Brown is right, he did promise to put all annexation to a vote. However as he states, that is in violation of state law. Problem is that a former member of the city council had clearly told Brown well prior to the 2001 election of this fact. And if that isn't enough, he claimed in 2001 to have taken numerous courses on public administration etc. and claimed an "expertise" on these matters. How could he have missed this fundamental aspect of state law? Did he sleep throught the annexation lecture? How did he allow such a glaring error in his campaign? Obviously he knew how it would bring in the votes. And as he is now doing, he can simply plead ignorance of the facts.
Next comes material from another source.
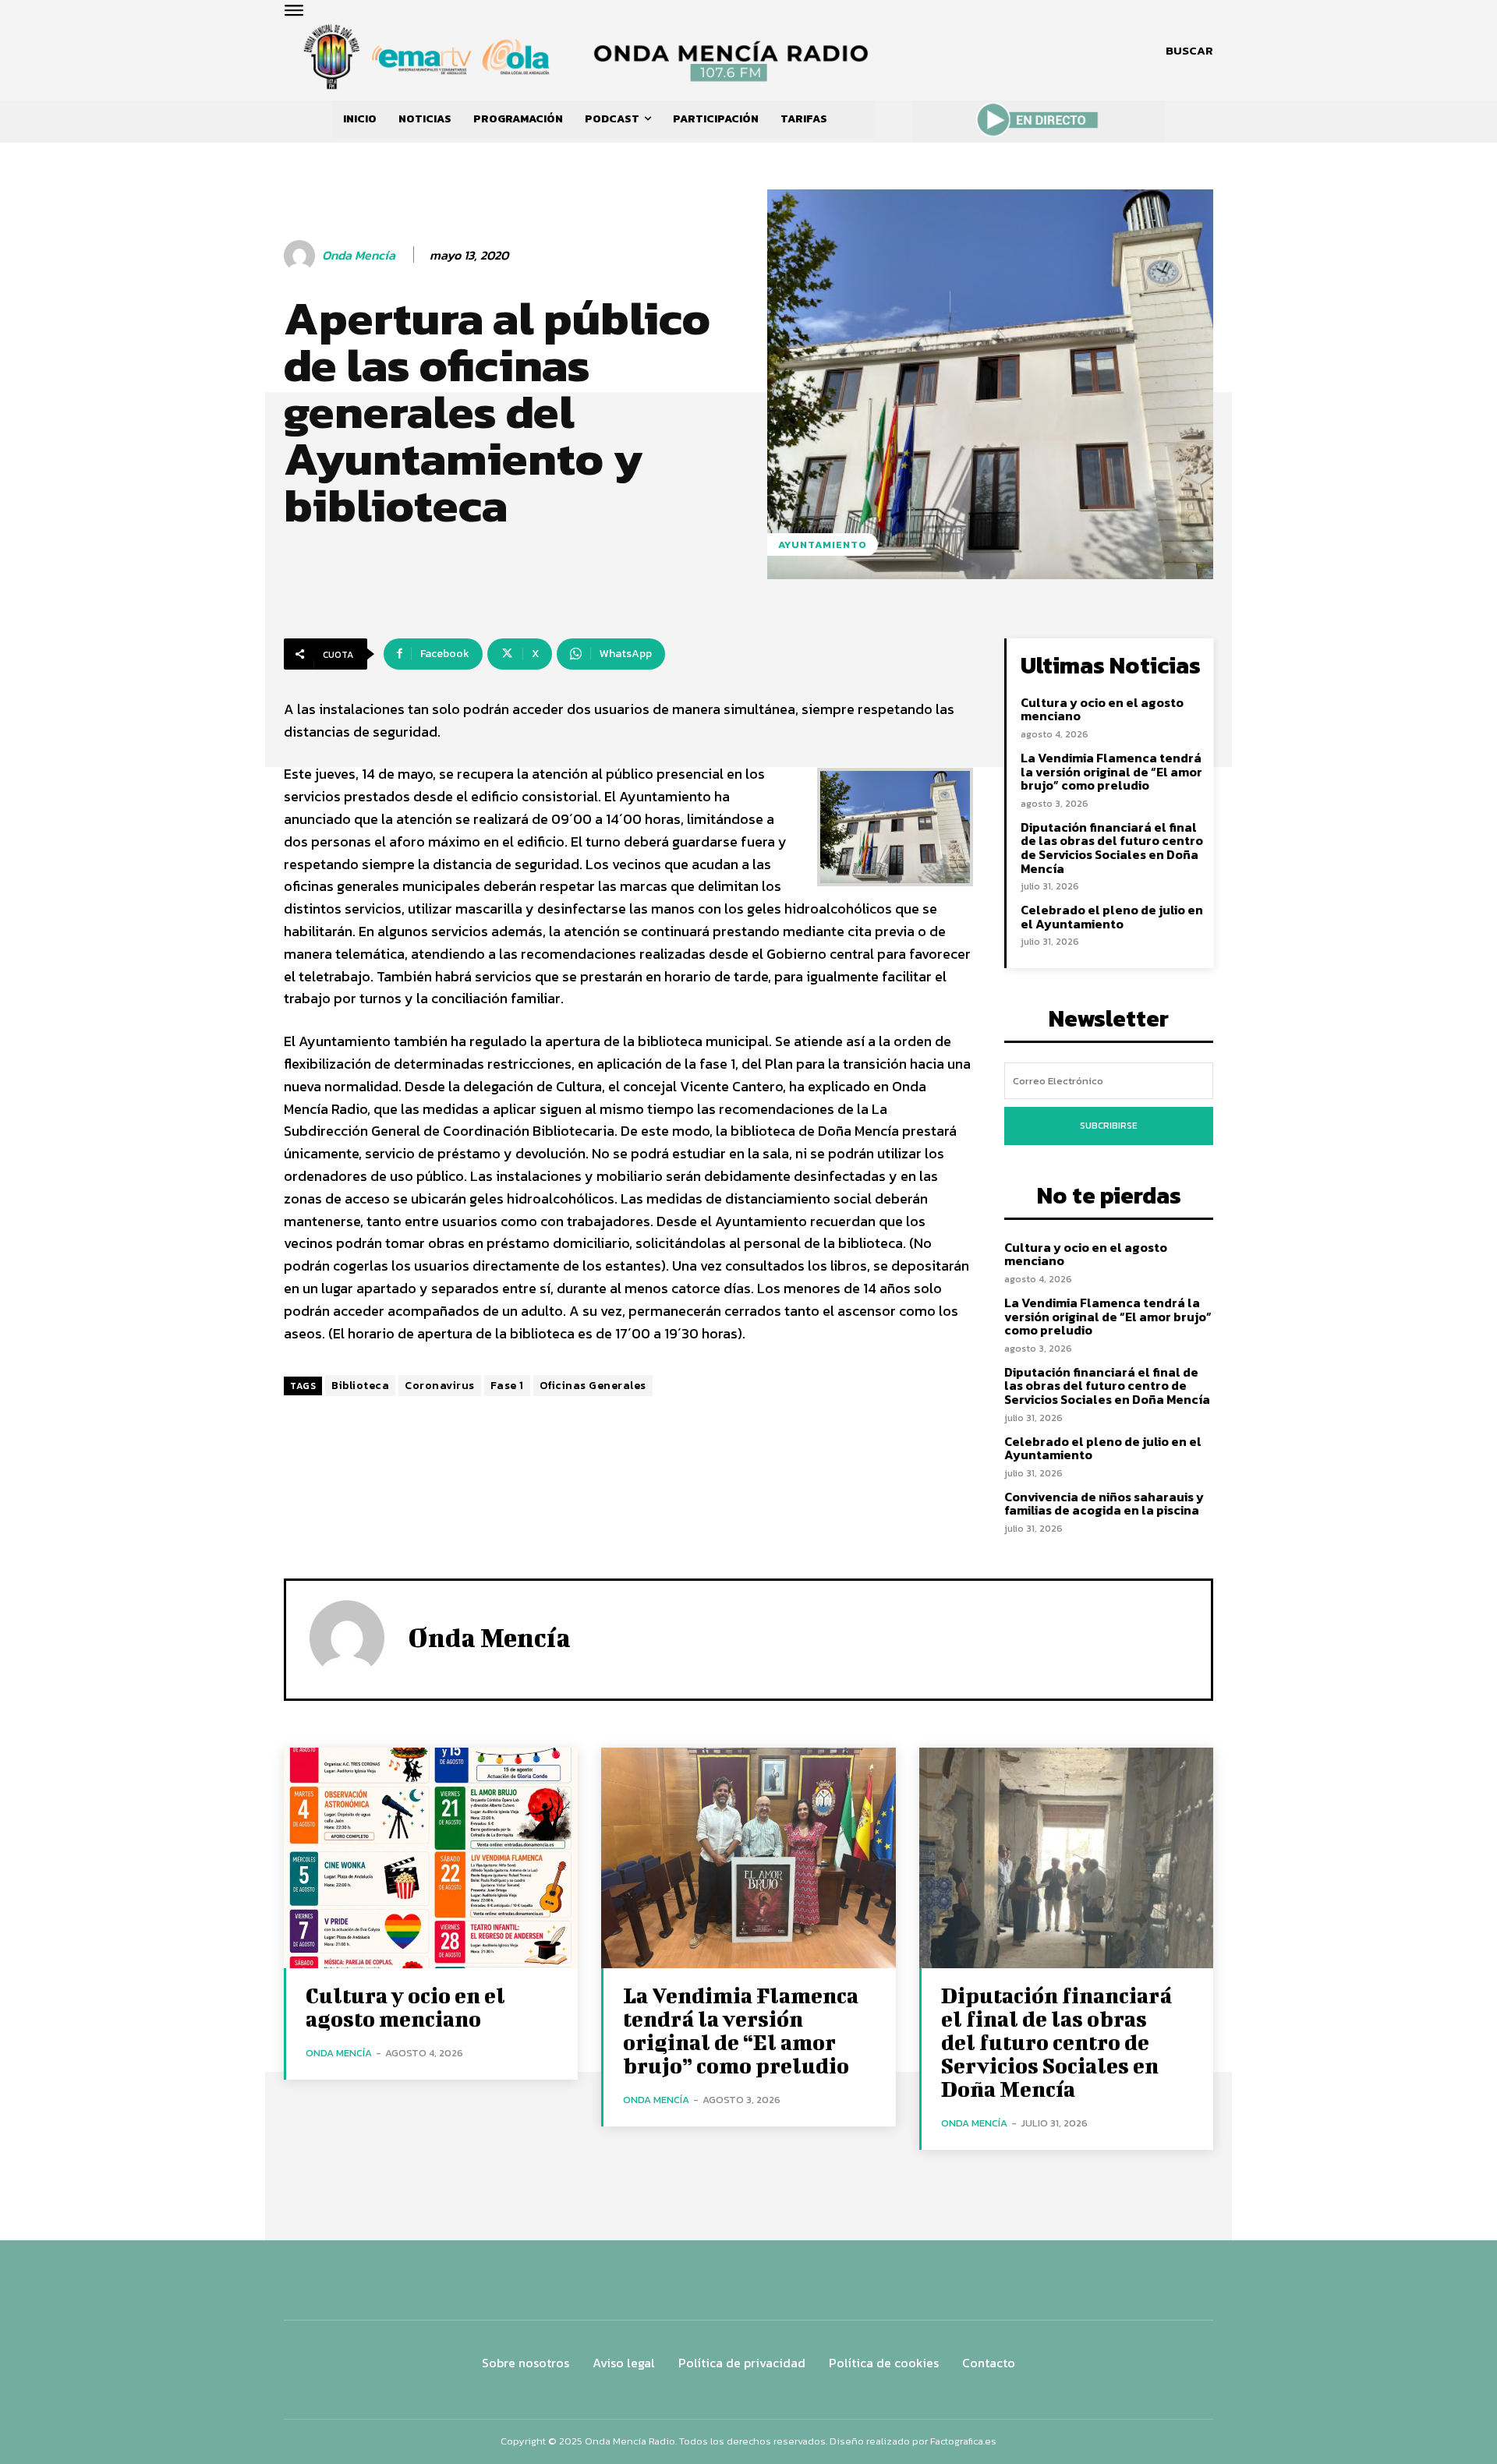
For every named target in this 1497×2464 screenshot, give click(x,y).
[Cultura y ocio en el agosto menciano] (431, 1858)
But regardless, he personally approached Wieland Homes to negotiate an annexation package during an annexation moratorium, and tried to keep it quiet! When confronted at a City Council meeting he simply claimed he was negotiating as "citizen Brown," not "mayor Brown." Anyone out there think Wieland recognized the difference? So if Brown will lie about annexation, as his actions and claims clearly show he will, what else will he lie about? Think about that when you vote. Only question is, why does Cal now support the "Annexation Mayor?"

Submitted by Fred Cowan on Wed, 11/02/2005 - 3:48pm.

Please back away from the computer...keep your hands where we can see them...slowly, slowly...reach down on the table for the prescription bottle...take your medication...now put your hands behind your head...you have the right to remain silent, please use it.